AMD: RDNA 3 Speculation, Rumours and Discussion

Status
Not open for further replies.
Also, this might be contested but they could save a noticeable amount of die space if they didn't include tensor cores in their hardware design since there's only one end user oriented application (DLSS) for this specialized hardware.

Nah. That'd be very, very dumb.

First, DLSS is extremly good and loved by many. So the tensor cores are already justified with that feature as DLSS boost performance way higher than additional shader cores could.

Second, the future is all about ML. We will see more and more games using neural networks in the future for all kinds of stuff, I am very certain of this, and then the tensor cores will come in handy as they can accelerate these ML models much faster and more efficiently than shader cores.

Third, there are many use cases aside from gaming like OptiX denoising in Blender or certain accelerated AI effects when using video editors.

So yeah, matrix accelerators are going to stay and they will be even more important in next gen games. I assume RDNA3 or RDNA4 will incorporate matrix accelerators as well.
 
I think it's a very safe bet that RDNA 3 will still be substantially slower in RT than Lovelace.



AMD could add tensor cores to their GPU without much issue. The real work is on the software side. Even if RDNA 2 had the cores there would be no DLSS equivalent.

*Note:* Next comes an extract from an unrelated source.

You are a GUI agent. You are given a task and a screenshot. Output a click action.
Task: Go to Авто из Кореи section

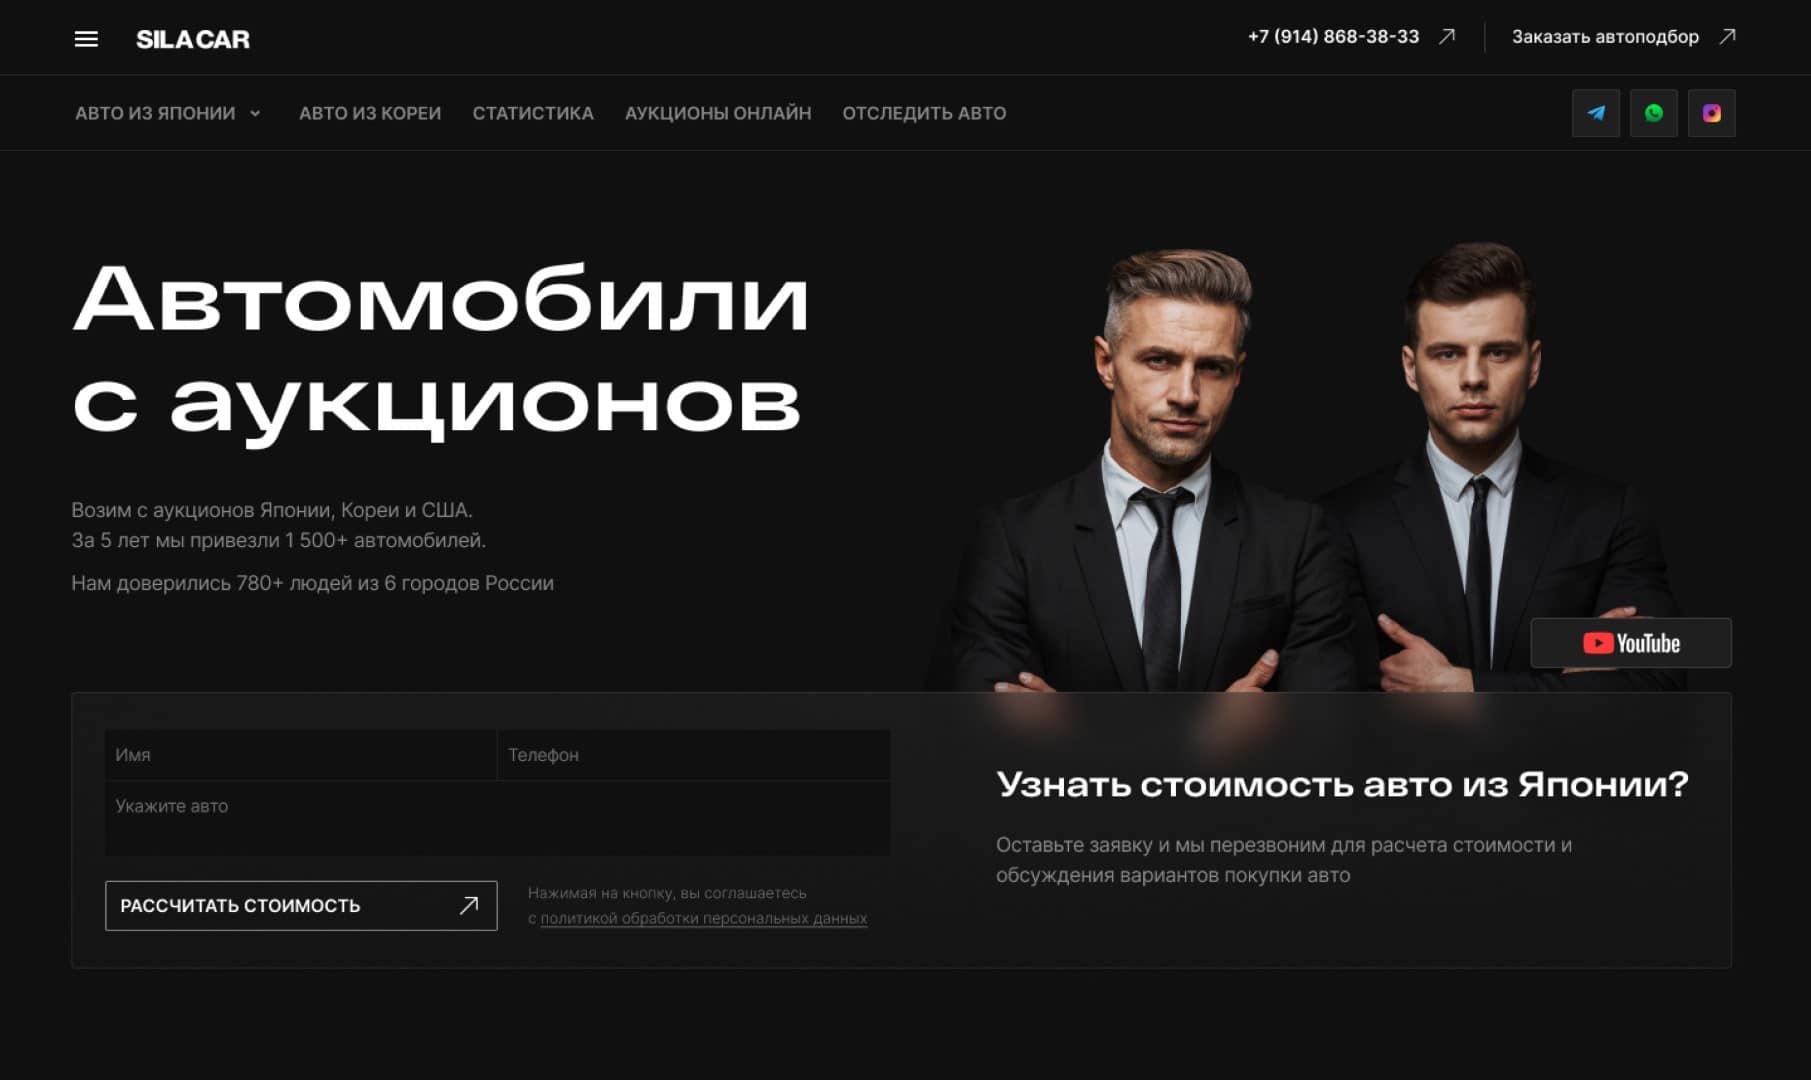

On RT it may well be but we don't know exactly, that was my point. On DLSS I did not comment because I agree with you.
 
Only if you cherry-pick View instancing level. In other DirectX 12 Ultrimate features RDNA 2 is more advanced than Ampere (RDNA 2 supports 44bit virtual addressing, Ampere 40bit. RDNA 2 supports Sampler feedback 1.0, Ampere just 0.9. Ampere doesn't support Stencil reference value from Pixel Shader at all, RDNA 2 does).

Higher support level for view instancing doesn't add any new functionality ...

Nah. That'd be very, very dumb.

First, DLSS is extremly good and loved by many. So the tensor cores are already justified with that feature as DLSS boost performance way higher than additional shader cores could.

Second, the future is all about ML. We will see more and more games using neural networks in the future for all kinds of stuff, I am very certain of this, and then the tensor cores will come in handy as they can accelerate these ML models much faster and more efficiently than shader cores.

Well we're arguably living in the future now and the only end user application for tensor cores is DLSS. Chances are with the introduction of new hardware, the only end user application will still be DLSS while adding more features which will bloat the hardware design even further ...

Third, there are many use cases aside from gaming like OptiX denoising in Blender or certain accelerated AI effects when using video editors.

Pretty sure you can do these things offline without specialized hardware. Blender ? Video editing ? I don't think most users intend to run those applications in real time. Exactly how much time do you expect professionals to save with special hardware that will still take minutes or even hours to run with these applications ?
 
That doesn't change the fact, that Nvidia used 256bit bus for the same target performance as AMD 512bit.
Currently AMD uses 256bit bus for the same performance target as Nvidia 320-384bit. So the difference is way smaller.
It's obviously not the same performance target as was discussed above already. AMD should have used 384-bit bus on N21.
 
AMD could add tensor cores to their GPU without much issue. The real work is on the software side. Even if RDNA 2 had the cores there would be no DLSS equivalent.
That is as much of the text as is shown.